You might be thinking only recruits need leadership coaching —but what about when one of your senior managers needs to learn how to handle that smart piece of new technology? It might be the latest gadget, or it could be a piece of software like QuickBooks. Managers are senior resources, but seniority does not give them the knowledge for using some emerging technology.
To some, it does sound cliched, but everyone in your organization still has things to learn, and who better to train them than a trained mentor or coach?

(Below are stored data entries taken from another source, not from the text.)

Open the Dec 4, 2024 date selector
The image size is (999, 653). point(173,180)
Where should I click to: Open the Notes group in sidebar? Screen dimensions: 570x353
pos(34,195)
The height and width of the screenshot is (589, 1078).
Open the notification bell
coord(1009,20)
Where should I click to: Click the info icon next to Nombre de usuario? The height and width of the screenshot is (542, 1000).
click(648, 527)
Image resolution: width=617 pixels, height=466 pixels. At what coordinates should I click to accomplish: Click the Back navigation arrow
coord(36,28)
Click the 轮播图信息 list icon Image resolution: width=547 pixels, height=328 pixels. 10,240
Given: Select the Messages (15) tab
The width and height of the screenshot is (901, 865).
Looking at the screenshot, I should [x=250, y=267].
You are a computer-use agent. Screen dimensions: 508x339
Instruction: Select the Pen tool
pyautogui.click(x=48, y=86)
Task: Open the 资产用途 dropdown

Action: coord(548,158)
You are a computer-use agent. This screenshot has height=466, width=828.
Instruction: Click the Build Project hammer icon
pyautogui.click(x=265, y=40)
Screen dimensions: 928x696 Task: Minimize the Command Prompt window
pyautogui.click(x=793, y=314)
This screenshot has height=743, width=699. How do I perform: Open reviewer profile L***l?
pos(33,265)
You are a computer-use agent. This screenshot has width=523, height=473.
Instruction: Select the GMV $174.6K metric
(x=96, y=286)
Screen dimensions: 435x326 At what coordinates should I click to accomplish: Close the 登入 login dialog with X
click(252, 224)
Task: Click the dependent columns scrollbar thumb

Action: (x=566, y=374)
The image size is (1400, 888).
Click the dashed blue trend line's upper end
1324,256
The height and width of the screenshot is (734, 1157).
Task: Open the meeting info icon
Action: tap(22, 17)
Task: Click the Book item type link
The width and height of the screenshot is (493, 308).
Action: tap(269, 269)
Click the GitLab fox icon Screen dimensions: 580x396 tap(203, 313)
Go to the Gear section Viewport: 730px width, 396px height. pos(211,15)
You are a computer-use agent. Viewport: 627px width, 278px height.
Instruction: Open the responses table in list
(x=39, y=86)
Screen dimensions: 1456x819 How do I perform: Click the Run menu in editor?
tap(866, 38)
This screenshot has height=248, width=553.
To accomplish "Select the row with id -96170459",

Coaching and Mentoring Are Learned Skills
No one is a born coach or mentor. Coaches and mentors need to learn to challenge and develop their employees’ skills and abilities to achieve the best performance results to make them more valuable to your organization and show them you care about their professional development. Coaches and mentors need to learn how to motivate, set goals, develop trust, and provide feedback, to name a few.
Conclusion
Great companies mix coaching and mentoring to create efficient and robust teams while identifying company leaders’ next generation. Allowing employees to succeed at what they do and move along a career path helps organizations recruit and maintain top talent. When mentoring and coaching is not a substantial segment of the human resources development model for an organization, they tend to leave the company in search of other opportunities for success and growth. Turnover is a burden on any organization, which is why the coaching model is so popular.